__Problem requirements__
Starting from the line that holds "Landesverband KiEZ Sachsen e.V. (64, 2334)", print each remaining line of the entries exactly, ending with the last.

Collection entries:
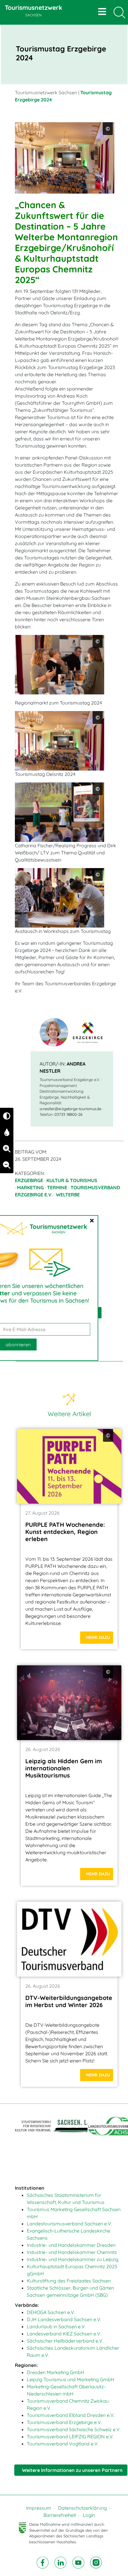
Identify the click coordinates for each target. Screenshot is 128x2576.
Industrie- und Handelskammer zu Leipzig (72, 2259)
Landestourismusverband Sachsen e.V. (69, 2224)
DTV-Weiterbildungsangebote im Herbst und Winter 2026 (68, 2001)
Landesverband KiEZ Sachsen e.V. (64, 2334)
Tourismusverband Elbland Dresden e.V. (71, 2415)
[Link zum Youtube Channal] (79, 2562)
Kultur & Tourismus (71, 1180)
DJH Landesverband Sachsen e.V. (64, 2319)
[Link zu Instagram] (96, 2562)
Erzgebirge (29, 1180)
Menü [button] (102, 11)
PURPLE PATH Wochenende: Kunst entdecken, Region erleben (65, 1532)
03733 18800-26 (68, 1114)
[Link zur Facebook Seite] (43, 2562)
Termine (57, 1187)
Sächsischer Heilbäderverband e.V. (65, 2341)
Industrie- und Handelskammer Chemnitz (72, 2252)
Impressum (38, 2508)
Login (89, 2515)
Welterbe (68, 1195)
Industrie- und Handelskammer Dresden (71, 2245)
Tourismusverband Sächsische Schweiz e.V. (74, 2429)
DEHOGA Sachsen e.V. (51, 2312)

__Problem solution__
Landesverband KiEZ Sachsen e.V. (64, 2334)
Tourismusverband Elbland Dresden e.V. (71, 2415)
[Link zum Youtube Channal] (79, 2562)
Kultur & Tourismus (71, 1180)
DJH Landesverband Sachsen e.V. (64, 2319)
[Link zu Instagram] (96, 2562)
Erzgebirge (29, 1180)
Menü [button] (102, 11)
PURPLE PATH Wochenende: Kunst entdecken, Region erleben (65, 1532)
03733 18800-26 (68, 1114)
[Link zur Facebook Seite] (43, 2562)
Termine (57, 1187)
Sächsischer Heilbäderverband e.V. (65, 2341)
Industrie- und Handelskammer Chemnitz (72, 2252)
Impressum (38, 2508)
Login (89, 2515)
Welterbe (68, 1195)
Industrie- und Handelskammer Dresden (71, 2245)
Tourismusverband Sächsische Schweiz e.V. (74, 2429)
DEHOGA Sachsen e.V. (51, 2312)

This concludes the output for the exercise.